Jessica S Hagen-Zanker, Maastricht University
Carlo Azzarri, World Bank Group

While Albania is more known for its massive international migration, internal migration is also noteworthy and understudied. This paper consequently tries to fill a gap in the literature by assessing the impact of internal migration on poverty. Earlier studies on Albanian migration show that internal and international migration flows show distinctive patterns: internal migrants mainly come from the mountain and North-Eastern districts, migrate to the peripheries of big urban centres, and are generally poorer. We make use of detailed information on the residence duration of internal migrants, as well as local economic and social conditions they are exposed to, taking advantage of the 2005 Albania LSMS with a focus on the households oversampled in peri-urban Tirana. We assess whether welfare in terms of health, education, consumption, income, and inequality has changed after internal migration. Our descriptive statistics confirm earlier studies on peri-urban Tirana and show that migrant households live in poor dwelling conditions, work in irregular and unstable employment and have low levels of health and schooling.
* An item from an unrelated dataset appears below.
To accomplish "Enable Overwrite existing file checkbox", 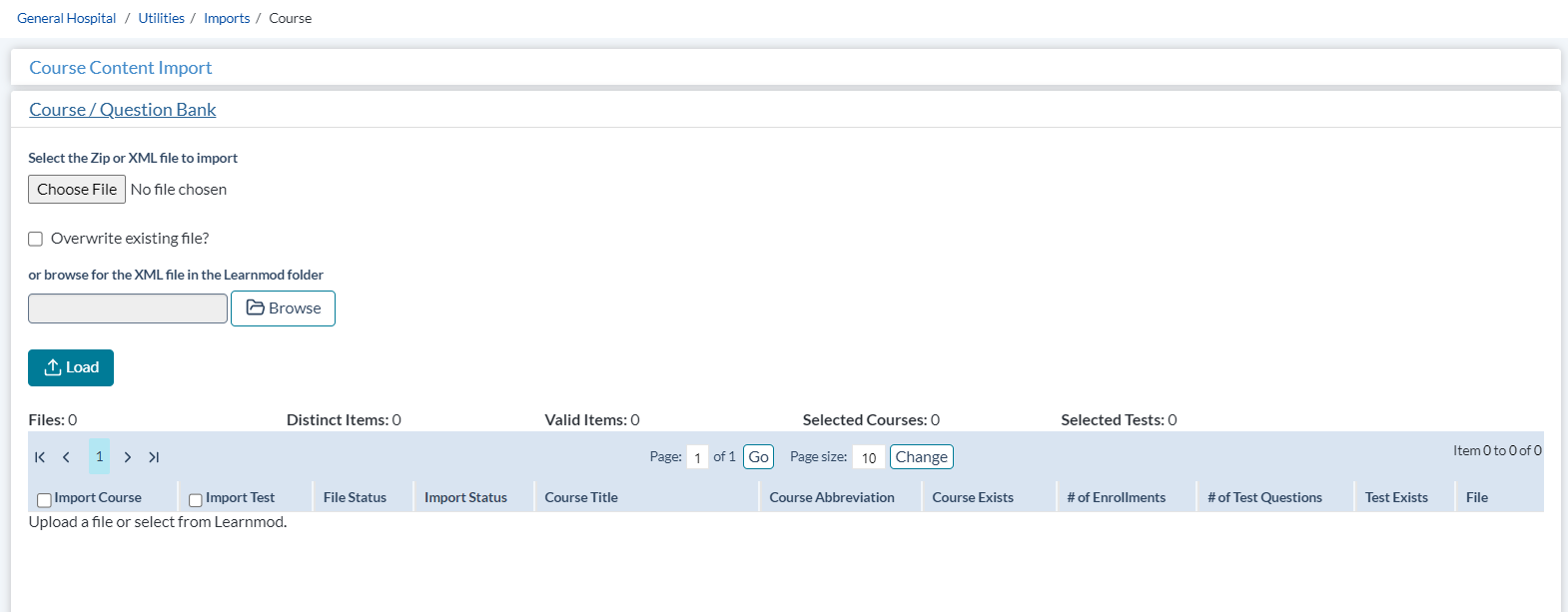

However, their total per-capita income and consumption is higher than for rural households. Recent arrivals are poorer and migrant households are poorer than non-migrant households in peri-urban areas, so to some extent we see that poor households relocate from rural to peri-urban areas. Further analysis on the impact of internal migration is based on econometric techniques. The propensity-score-matching (PSM) approach and the instrumental variable (IV) method are used to compare rural migrant households in the destination communities with their similar counterparts in rural Albania who did not move, taking their pre-migration wealth into account. The econometric analysis confirms our descriptive statistics and show that migration has had a positive impact on income, but that overall consumption levels are unchanged or reduced.